Recently studies have demonstrated that the Aurora kinase family, polo-like kinases family and NIMA kinase family could control cell cycle in prokaryotic and eucaryotic cells [22, 23]. NIMA is a serine/threonine kinase and could control cell cycle progression into mitosis. NEKs are a group of protein kinases that homologous to NIMA, and have high homology sequence in their N-terminal catalytic domain sequences. Neks have been identified in 11 isotype according its non-catalytic C-terminal [11, 22]. Nek6 is a recently identified serine/threonine kinase belongs to the Neks family, which has been implicated in mitosis control. Previous studies revealed that Nek6 plays an important role in mitotic cell cycle progression, and could arrest cell in G2/M phase if the expression was blocked. Over expression of a dominant negative mutant form of Nek6 or of an RNAi was designed to knock down Nek6 induced spindle defects, abnormal chromosome segregation, mitotic arrest and eventually apoptosis, indicating that Nek6 is an essential mitotic kinase [1416]. Several lines of evidence suggest that the function of Nek6 is related to tumorigenesis, and it was recently shown that Nek6 mRNA levels were upregulated in several tumor cell lines [22, 23]. Overexpression of inactive Nek6 decreases the growth rate and induces apoptosis in human breast cancer cells [17, 18]. In HCC, previous studies have indicated its expression was up-regulated in more HCC cell lines [24]. In our studies, we have also found the expression of Nek6 was up-regulated in the HCC tissues compared with the benign normal tissue, which showed no or low Nek6 expression, and that Nek6 was mainly located in the nuclei of tumor cells. In further, we have also found the expression of Nek6 was increased accompanying with the increasing of the HCC tissue grade. Our study suggested that increased Nek6 levels may be closely associated with the pathogenesis of HCC. We also investigated the correlation between Nek6 expression and Ki-67 immunoreactivity, which has been reported to be a useful marker of tumor proliferative activity [2527]. A positive correlation between Nek6 and Ki-67 was observed in HCC.

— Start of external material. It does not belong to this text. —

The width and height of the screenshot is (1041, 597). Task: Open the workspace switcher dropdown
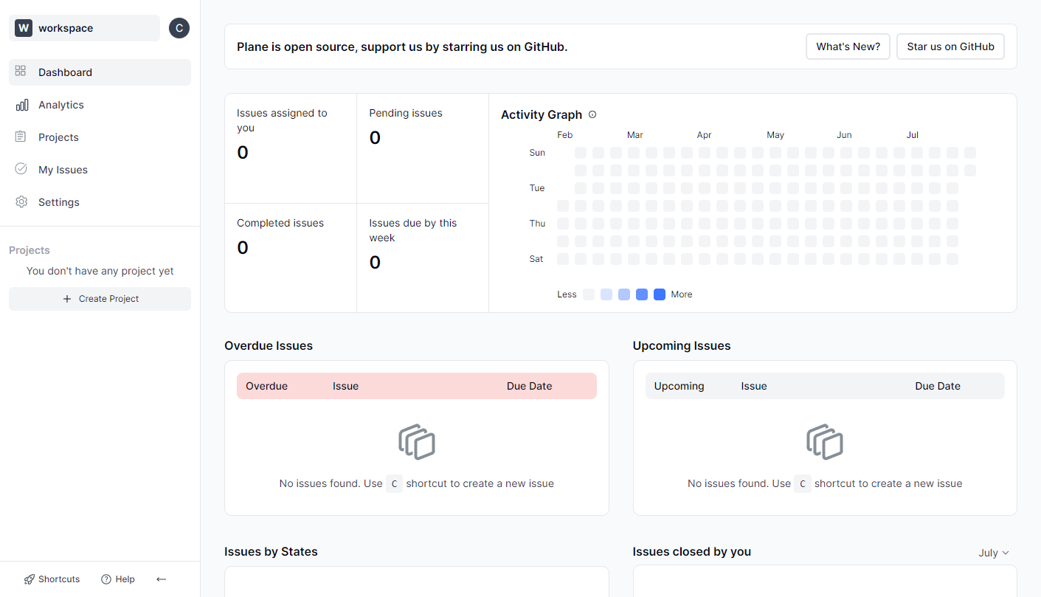(x=84, y=28)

The malignant conversion of a tumor is a complex process. Overexpression of Nek6 could promote cell proliferation in Huh7 cell line. So Nek6 may represent an important mechanism of development of HCC. In addition, we evaluated the correlation between Nek6 and clinicopathological parameters, as well as the prognosis of patients. We found that Nek6 expression was significantly associated with histological grade and the level of AFP. Results of the survival analysis showed that Nek6 high expression was significantly associated with poor prognosis. These findings suggested that Nek6 might be a reliable indicator of prognosis in HCC patients. Previous studies has reported Nek6 could regulated Pin 1 expression and sate-1 activity in HCC, in which the two proteins played an essential role of HCC development [24, 28].

In conclusion, we have showed that Nek6 expression was increased in HCC, and positively correlated with HCC cell proliferation. These results indicate that Nek6 may play an important role in HCC and its evaluation provides important prognostic information on HCC. Further studies are necessary to elucidate the molecular mechanisms of Nek6 in HCC pathogenesis.